In the wake of the September 11, 2001 terrorist attacks in the United States, the United Nations Security Council adopted Resolution 1373 (2001) imposing a series of obligations on UN Member States to combat terrorism. The Australian Government has consequently introduced a range of measures, including legal reforms, to strengthen Australia’s counter-terrorism capabilities.
It is incumbent upon all those involved in managing and implementing Australia’s overseas aid program to make all reasonable efforts to ensure that aid funds and resources are not being used to support terrorist activity.
It is essential that all working in development are aware of their legal obligations and adopt strategies to avoid any associations with terrorism.
The Hope Inititaive Counter-Terrorism Policy is drawn from the “Guidelines for Strengthening Counter-Terrorism Measures in the Australian Aid Program, Australian Government, September 2004.
The Australian Government has enacted legislation with a number of international counter-terrorism treaties designed to combat terrorism, including by starving individuals and organisations associated with terrorism of funds and resources. There are two separate legislative mechanisms directly prohibiting activities in relation to individuals and organisations associated with terrorism. They are:
Under the UN Charter Act, it is an offence to “directly or indirectly make any asset available to a proscribed person or entity”. An asset is very broadly defined as “asset of any kind, or property of any kind, whether tangible or intangible, movable or immovable”. While the UN Charter Act applies less stringent penalties, it has a much broader application capability in the aid context due to its very wide definition of asset. A list of proscribed persons and entities is available from DFAT at: www.dfat.gov.au/icat/freezing_terrorist_assets.html. Australia’s Minister for Foreign Affairs has the authority to suspend the provisions of this Act to allow the dealing with a proscribed person or entity in certain circumstances. For example, AusAID could seek the Minister’s written permission to make assets available to a proscribed person or entity for the purposes of engaging in peace initiatives.

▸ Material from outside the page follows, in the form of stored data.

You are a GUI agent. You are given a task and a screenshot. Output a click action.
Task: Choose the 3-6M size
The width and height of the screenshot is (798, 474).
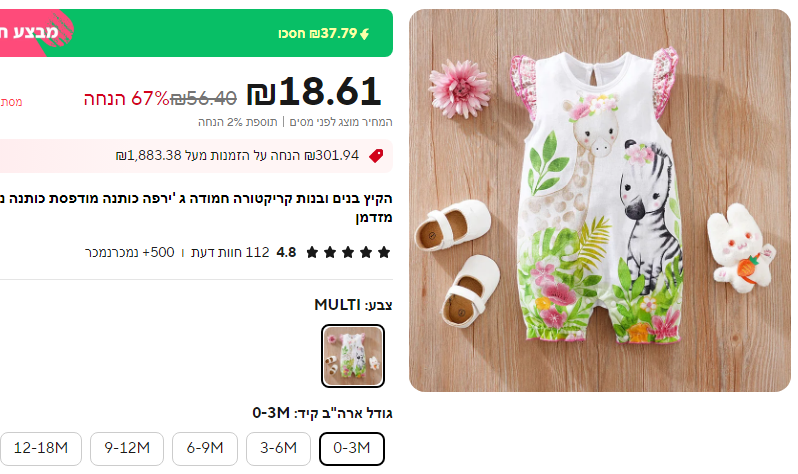tap(278, 449)
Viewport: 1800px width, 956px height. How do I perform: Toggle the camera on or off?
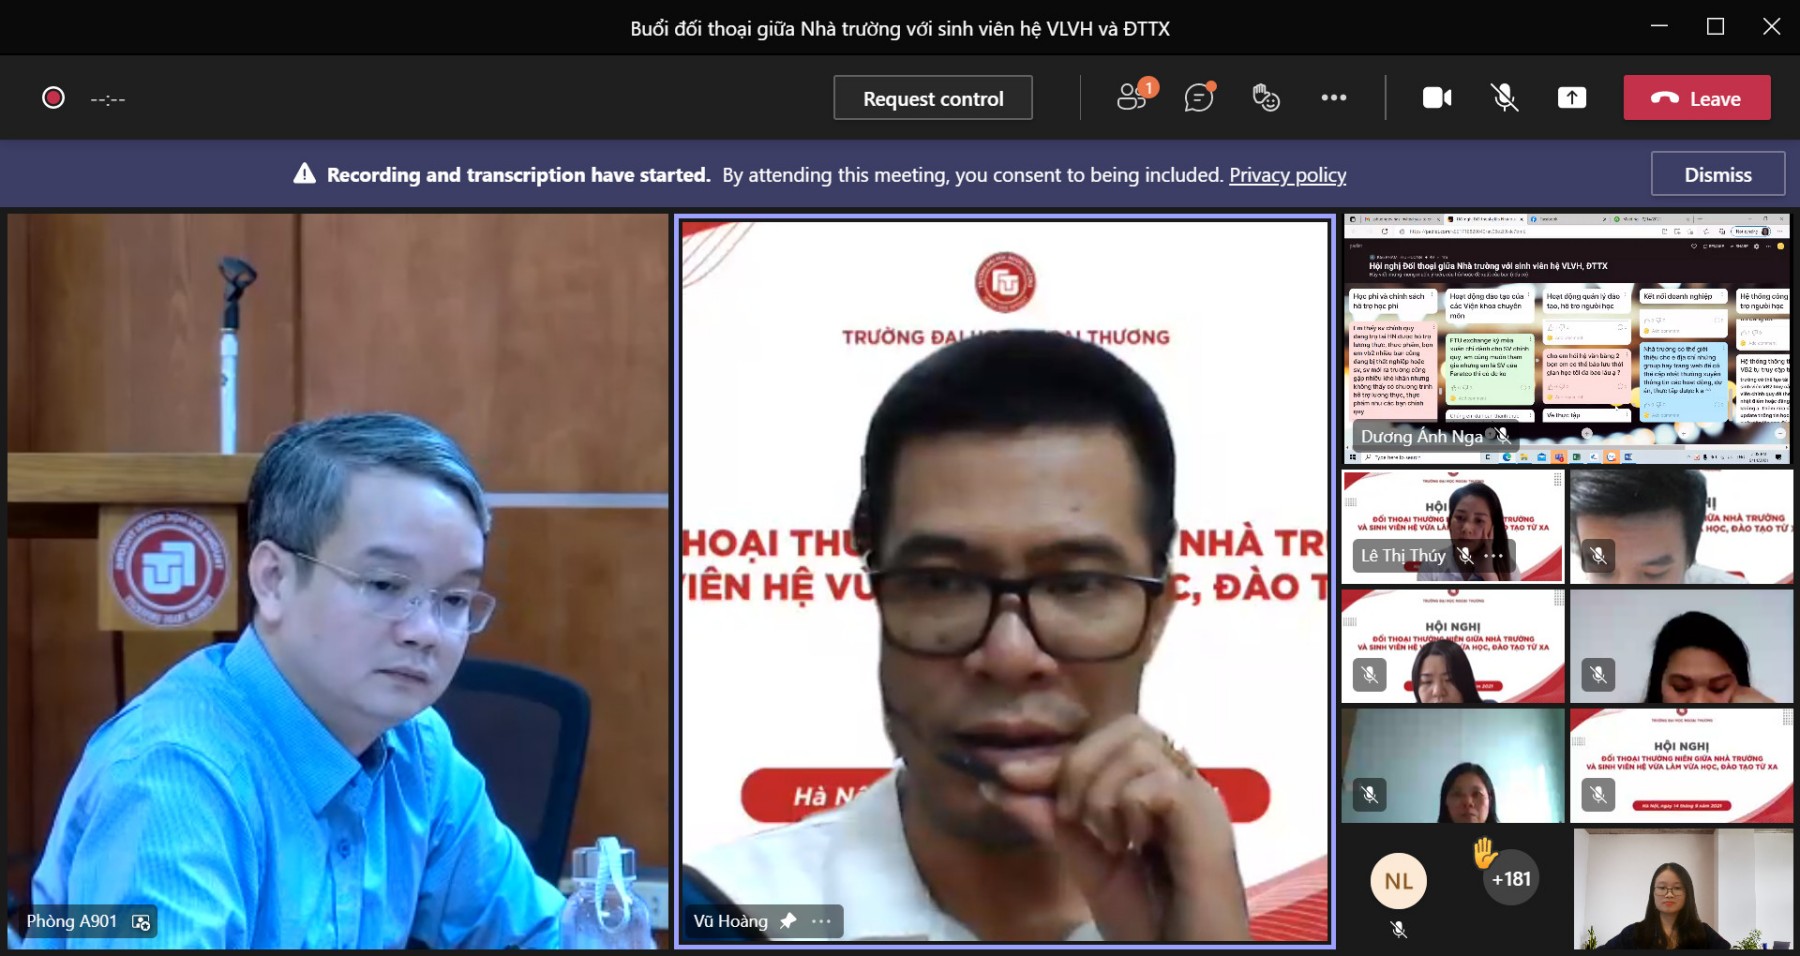[x=1437, y=98]
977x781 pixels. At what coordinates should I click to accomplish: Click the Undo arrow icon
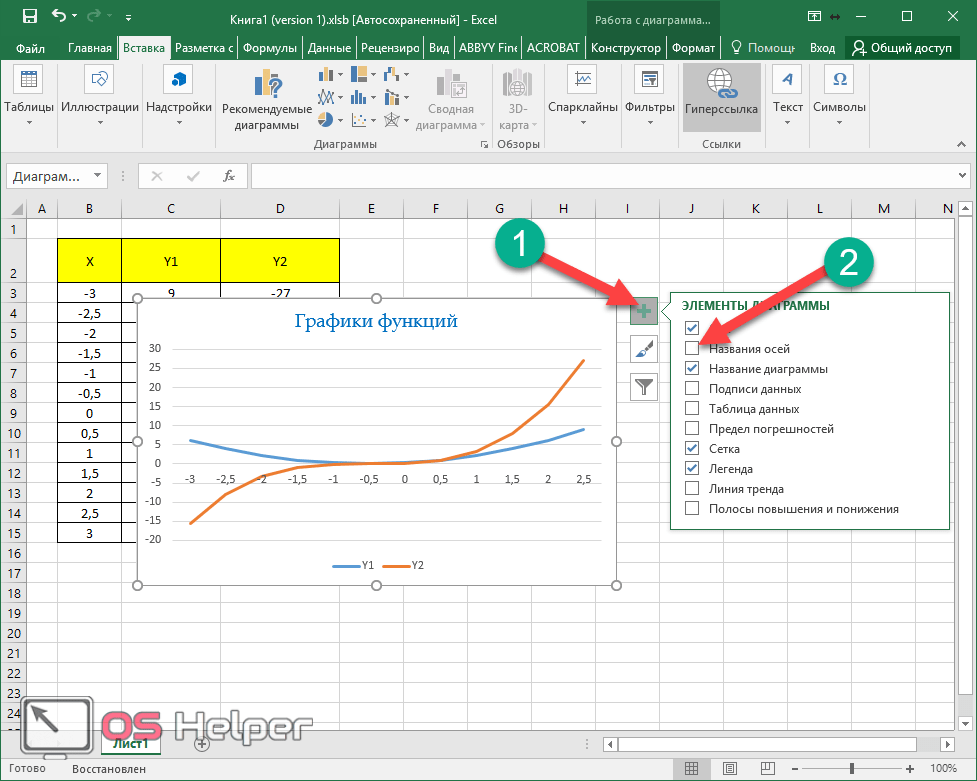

It should be remembered that, irrespective of the existence of an AusAID agreement or contract, any suspected terrorism related activity should be immediately notified to the national security hotline 1800 123 400.
2.1 The following definitions apply unless the context requires otherwise.
HOPE means Hope Initiative Incorporated
HOPE Counter Terrorism Policy means this policy, active from the Board approval date
DFAT means the Department of Foreign Affairs and Trade, Australia.
Government means Australian Government
Government List means the Australian Government list of terrorist organisations.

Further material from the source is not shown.